ASU Commencement Spotlight:
ASU Commencement Spotlight: Alexius Lampkin, Bachelor of Science in Forensic Science and Chemistry
Graduate Student, University of Wisconsin-Madison
Alexius Lampkin, from Headland, Alabama, will graduate on May 5 with a bachelor’s degree in forensic science and in chemistry. She is passionate about solving mysteries in a scientific way. Lampkin has held several leadership positions such as president of the Velma Fudge Grant Honors Program, the Forensic Science Club, and the Delta Delta Epsilon-National Forensic Science Honor Society. She is also a member of Alpha Kappa Mu-National Honor Society, Gamma Beta Phi-Honor Society, Florida Georgia Alliance for Minority Participation and Habitat for Humanity. She has participated in two undergraduate research studies, “Development of a Prostate Cancer Biosensor” and “Modeling the Metabolism of Synthetic Cannabinoids”. She has held internships with Michigan State University studying “The Development of a Noninvasive Eye Disease Detection System” and the University of California, Irvine studying “Biomedical Imaging of Collagen in Multiple Tissues.”

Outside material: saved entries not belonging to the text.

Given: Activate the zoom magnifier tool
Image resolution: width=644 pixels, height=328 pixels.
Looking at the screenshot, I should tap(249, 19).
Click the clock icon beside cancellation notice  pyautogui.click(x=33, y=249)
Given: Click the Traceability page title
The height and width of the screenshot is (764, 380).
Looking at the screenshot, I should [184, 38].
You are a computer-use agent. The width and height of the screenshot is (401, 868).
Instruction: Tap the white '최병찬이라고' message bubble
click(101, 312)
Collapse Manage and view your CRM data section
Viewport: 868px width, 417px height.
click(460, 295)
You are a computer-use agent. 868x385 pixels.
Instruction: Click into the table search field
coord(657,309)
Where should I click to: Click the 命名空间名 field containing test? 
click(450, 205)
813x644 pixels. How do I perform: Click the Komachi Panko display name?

What are your post-graduation plans?
I plan on attending graduate school at the University of Wisconsin-Madison to obtain a master’s in molecular and cellular pharmacology.

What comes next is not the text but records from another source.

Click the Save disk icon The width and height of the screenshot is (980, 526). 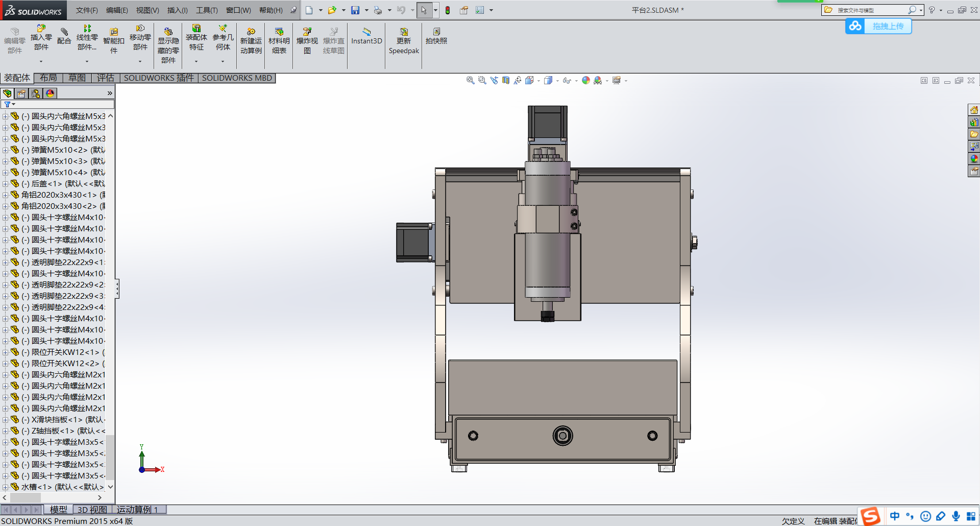click(x=355, y=10)
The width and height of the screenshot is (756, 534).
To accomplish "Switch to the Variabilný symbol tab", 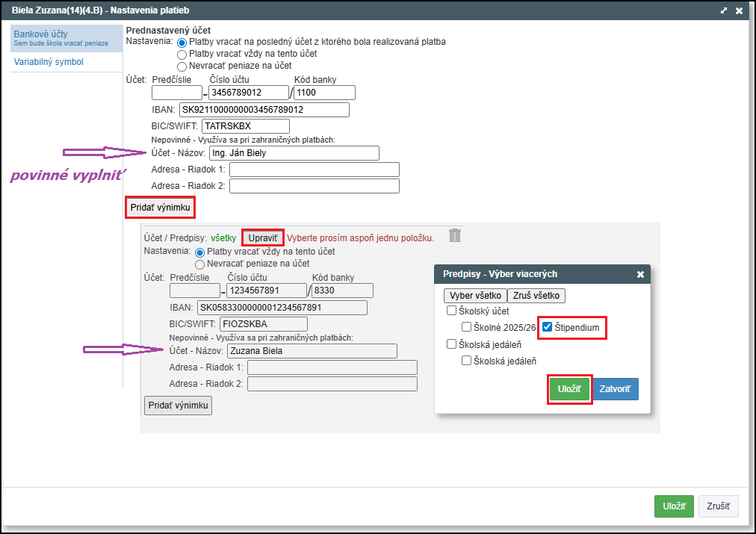I will coord(49,62).
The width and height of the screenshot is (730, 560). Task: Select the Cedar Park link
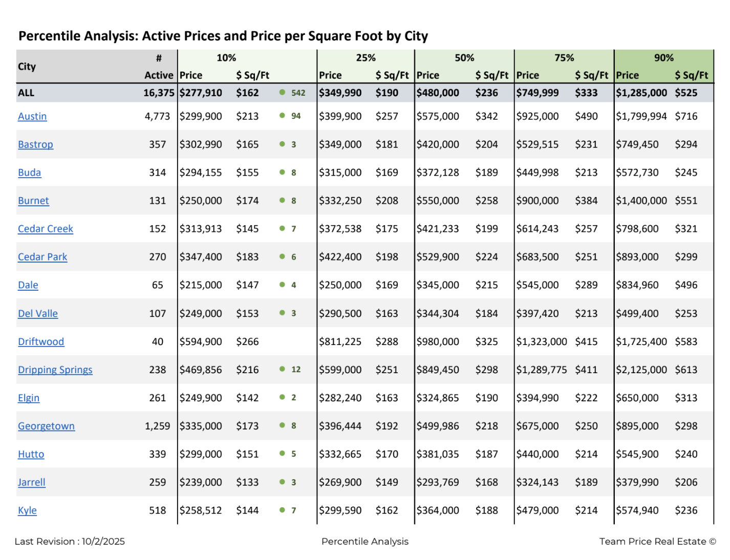point(42,257)
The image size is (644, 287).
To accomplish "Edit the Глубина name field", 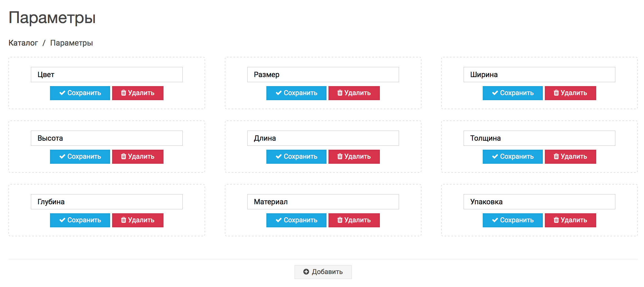I will (x=106, y=202).
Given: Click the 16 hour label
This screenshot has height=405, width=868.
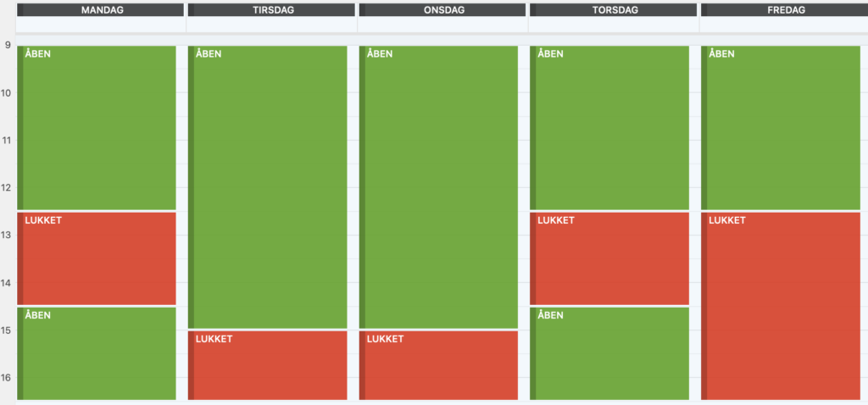Looking at the screenshot, I should point(8,378).
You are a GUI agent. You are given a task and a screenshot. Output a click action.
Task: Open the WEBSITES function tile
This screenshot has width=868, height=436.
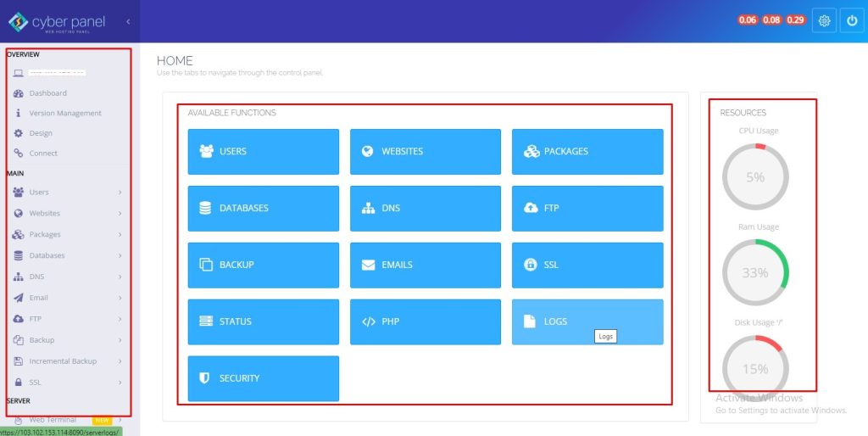click(425, 152)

What do you love most about your chosen profession?
What I love most about my chosen profession is the interdisciplinarity of the field.
Who made the biggest impact on you and who is someone you consider to be a role model at ASU?

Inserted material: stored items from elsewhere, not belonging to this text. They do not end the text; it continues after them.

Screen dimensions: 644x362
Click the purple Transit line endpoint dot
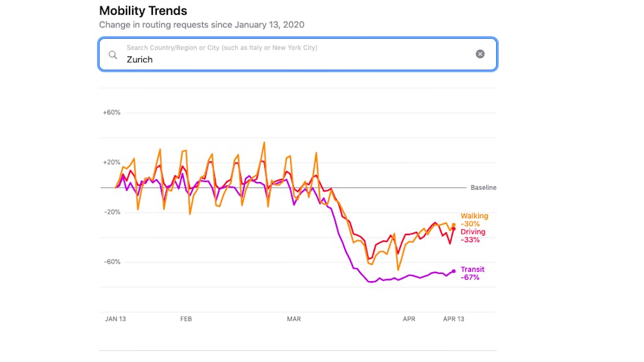coord(454,271)

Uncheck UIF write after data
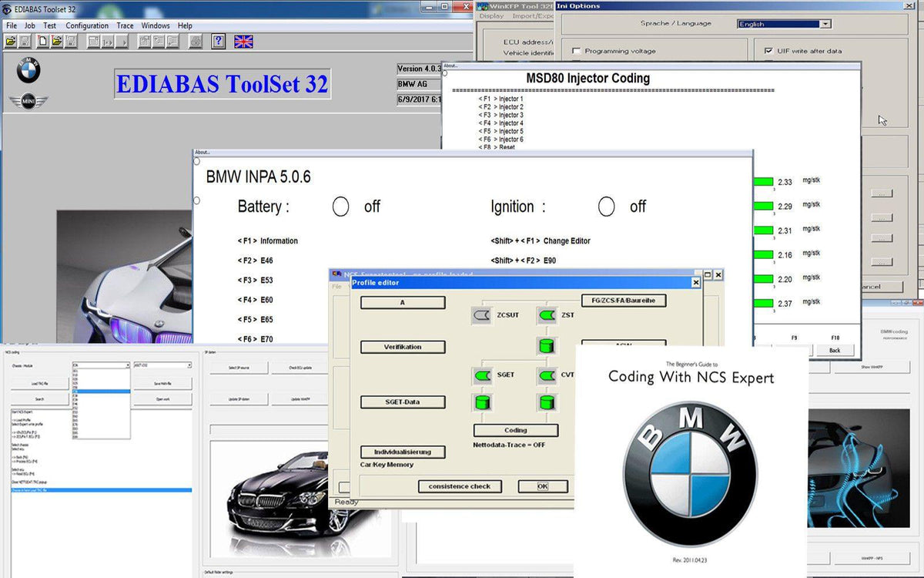point(768,52)
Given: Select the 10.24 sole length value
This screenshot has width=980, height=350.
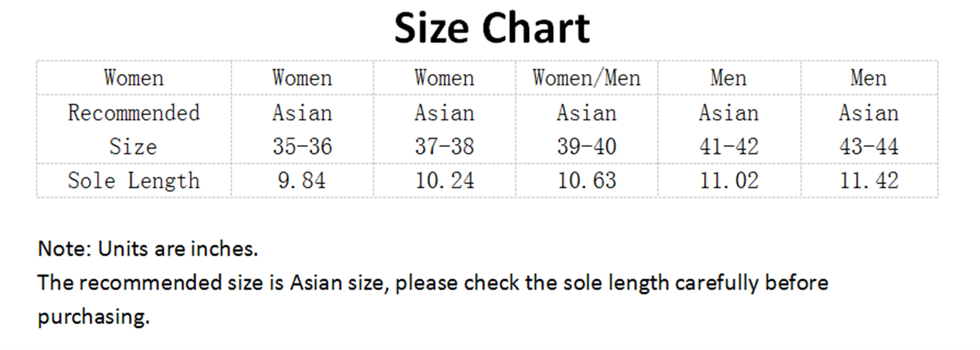Looking at the screenshot, I should (x=444, y=180).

Dr. Melvin Shelton, former director of the Velma Fudge Grant Honors Program, had the biggest impact on me. I can remember my first day, freshman year in his ASU 1201 class when he looked me straight in my eyes and said he would not accept anything less than all A’s from me. He went on to say that he expected me to sit in the front of every class, introduce myself to every professor and to speak loud and proud every time my mouth opened. His words continued to resonate with me as I matriculated, and I can honestly say that I am a better person for them. There is not one distinct role model for me as everyone has had a hand in shaping me to be the person I am today. Furthermore, I want to thank Mrs. Williams in the Honors Program for giving me tough love when necessary, Dr. Vanderpuye for taking me under his wing and teaching me how to be a scientist, and Mr. Pierce for always being my go to when my brain has “checked out.” I am thankful for these people and many others for their support and influence on me.
What advice would you give to students with an interest in ASU and your chosen profession?
Albany State is an amazing institution to pursue an undergraduate degree. The family-oriented atmosphere created by the faculty and staff helped me to maximize my potential even when I couldn’t see it. They will constantly push you to become better and they are there to tell you what is right and wrong—personally and academically. The thing I liked most about ASU is how it manages to be big, yet small enough for everyone to succeed. My advice to a student interested in ASU and my field of study is to never accept “no” as an answer when chasing your dreams. Another piece of advice would be to find a mentor who will help to lead you, guide you and advocate for you when you are not present to represent yourself. Lastly, my biggest advice is that during your entire undergraduate matriculation, do not lose yourself and remember to keep a good work-life balance because your education is the main reason you are here.